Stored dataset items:
◇ ◇ ◇

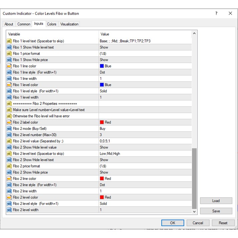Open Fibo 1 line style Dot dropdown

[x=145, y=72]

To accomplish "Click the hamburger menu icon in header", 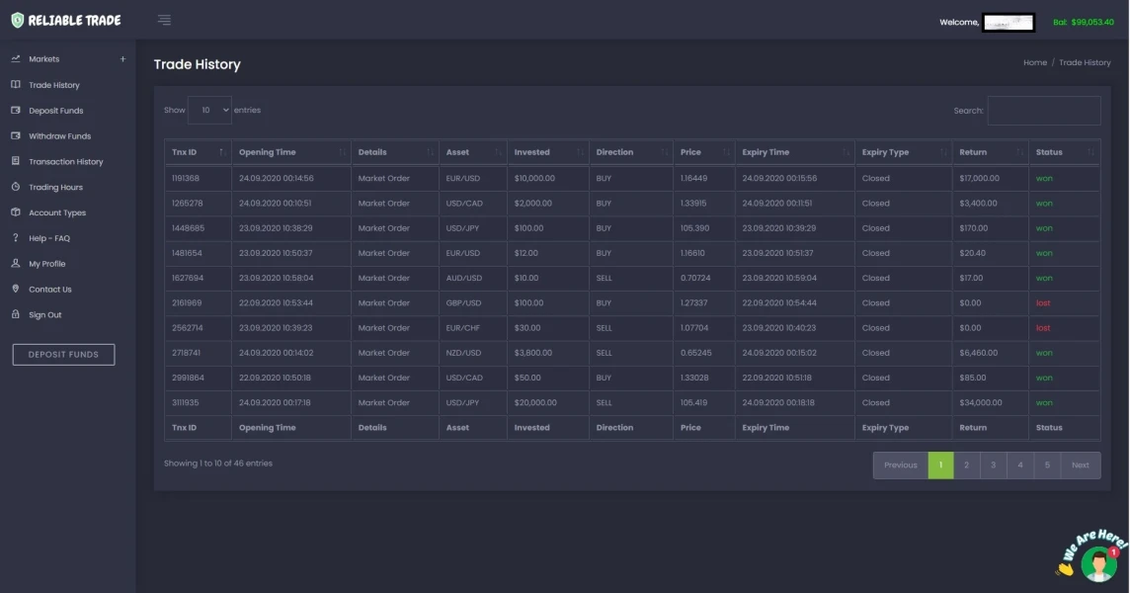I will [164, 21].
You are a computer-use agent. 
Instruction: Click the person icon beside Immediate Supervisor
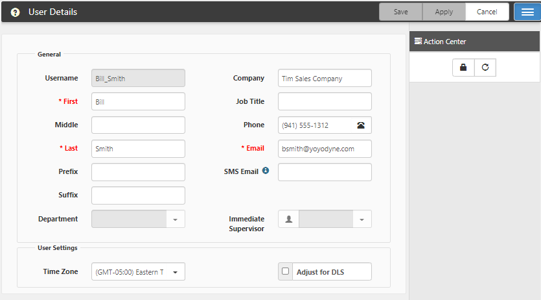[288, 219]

◇ ◇ ◇

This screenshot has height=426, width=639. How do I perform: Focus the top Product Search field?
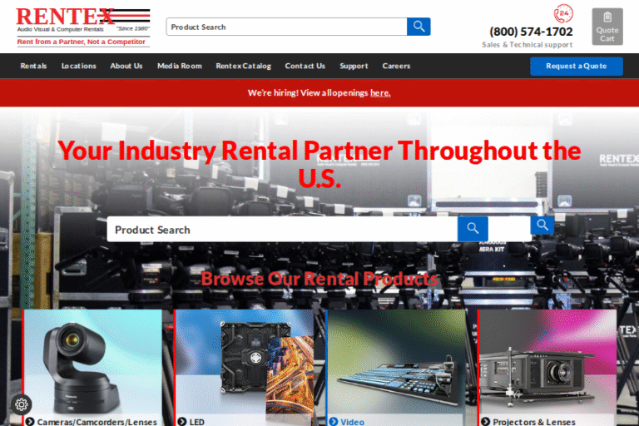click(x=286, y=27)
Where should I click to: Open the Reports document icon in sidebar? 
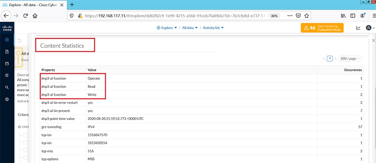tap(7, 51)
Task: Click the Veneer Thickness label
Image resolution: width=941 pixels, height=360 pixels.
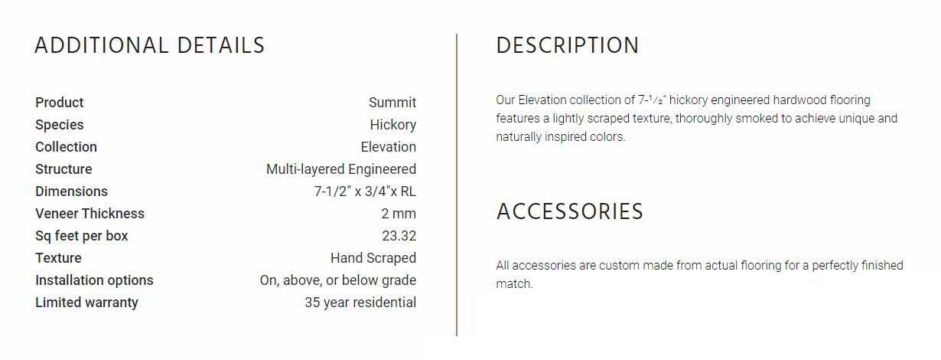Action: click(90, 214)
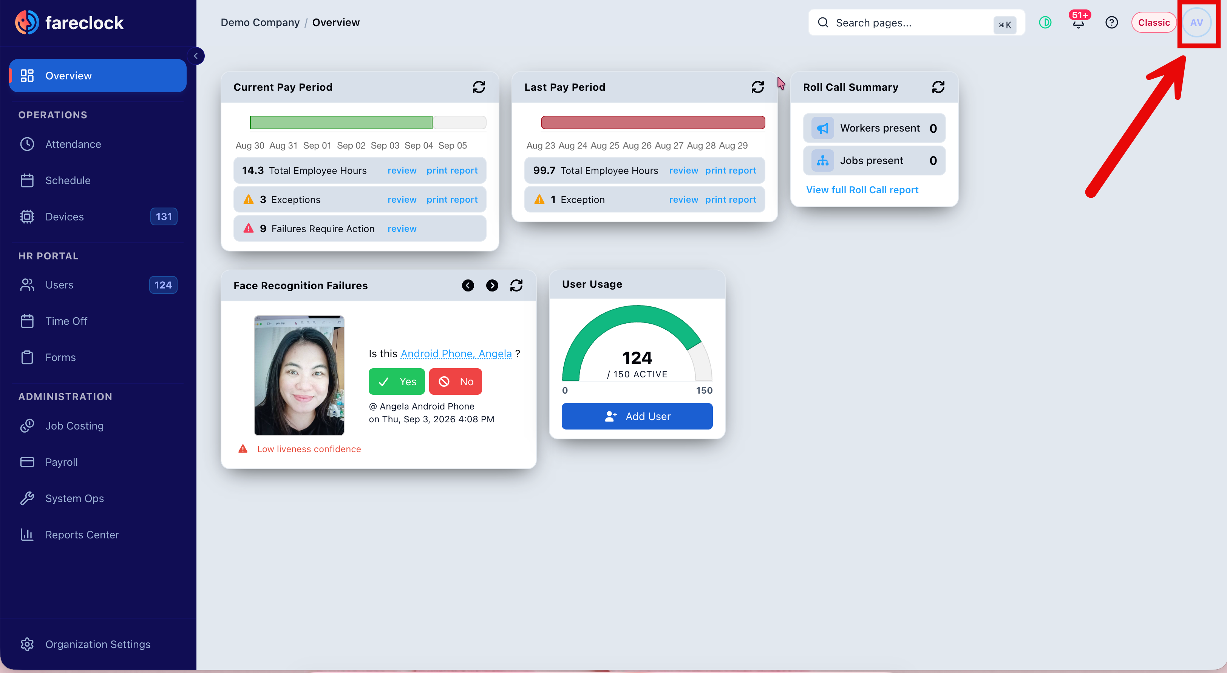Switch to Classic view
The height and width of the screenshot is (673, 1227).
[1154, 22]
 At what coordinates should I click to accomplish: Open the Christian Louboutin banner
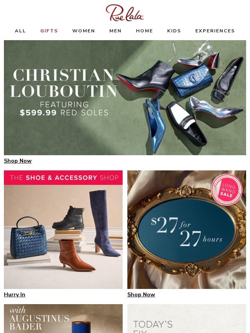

◇ ◇ ◇

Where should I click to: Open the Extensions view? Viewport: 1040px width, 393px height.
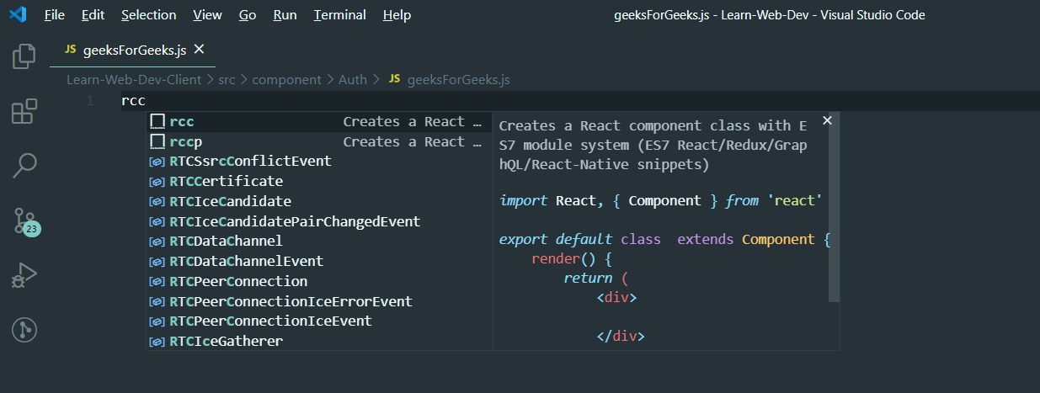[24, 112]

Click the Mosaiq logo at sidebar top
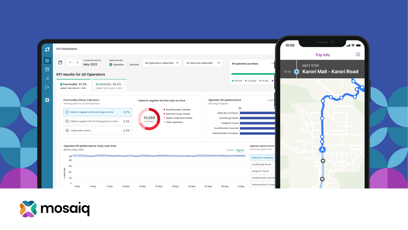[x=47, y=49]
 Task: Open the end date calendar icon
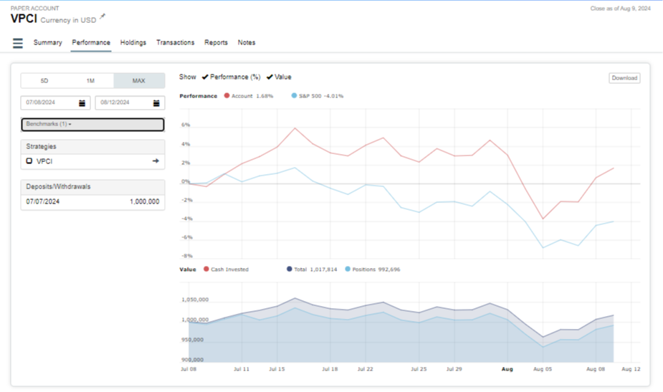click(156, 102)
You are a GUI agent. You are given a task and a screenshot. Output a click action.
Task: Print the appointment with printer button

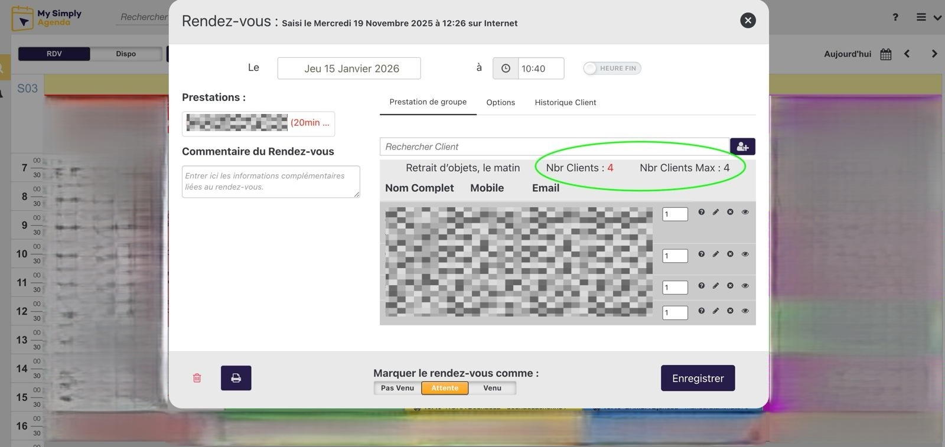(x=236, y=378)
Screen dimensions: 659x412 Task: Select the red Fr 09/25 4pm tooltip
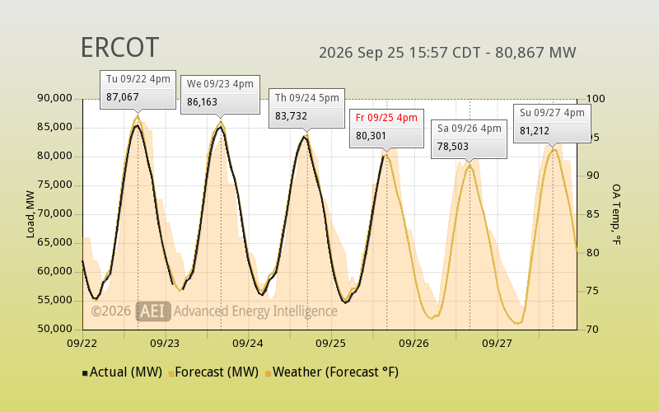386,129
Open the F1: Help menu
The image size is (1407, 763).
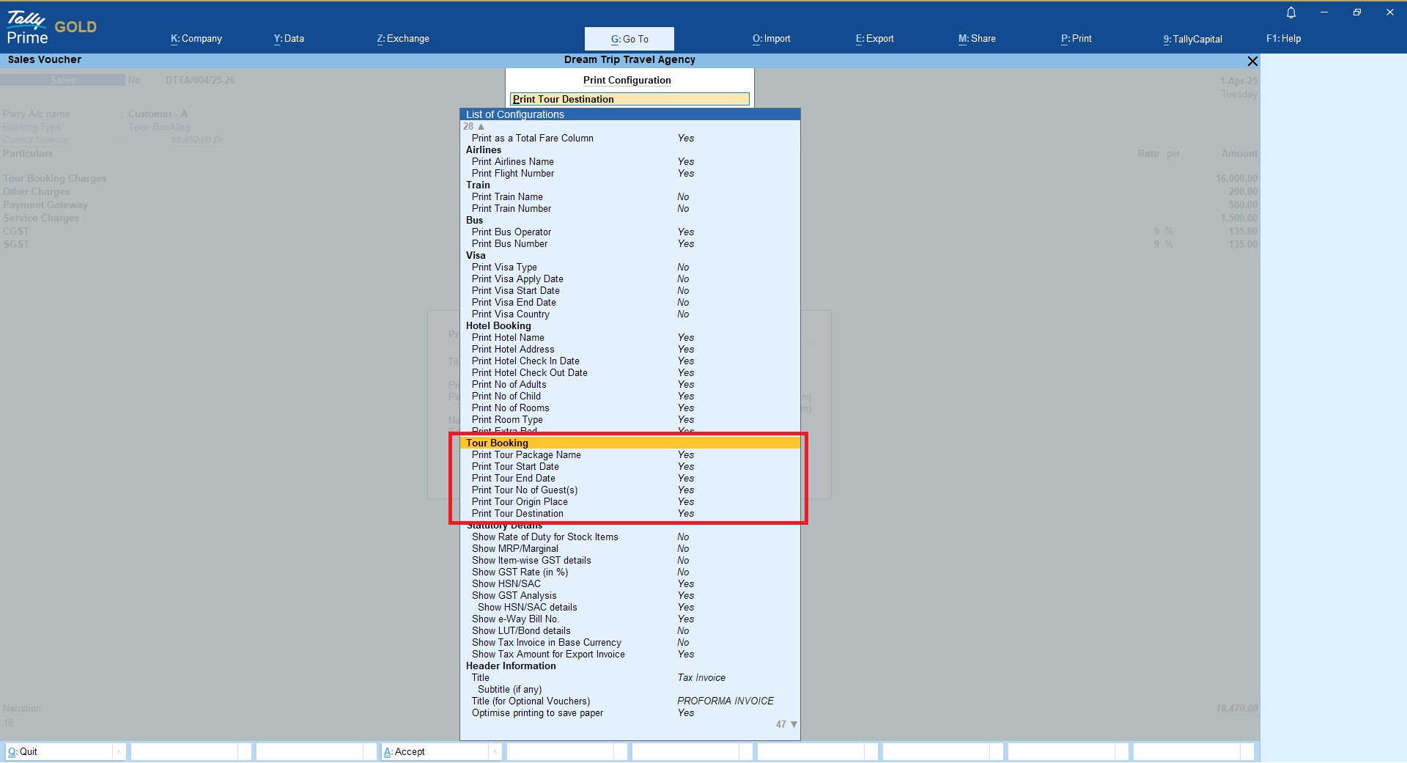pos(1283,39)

◇ ◇ ◇

ACTION ITEM
Across the entries above, how many lines contain the string "agent"? The number alone is the answer.

REPLY
2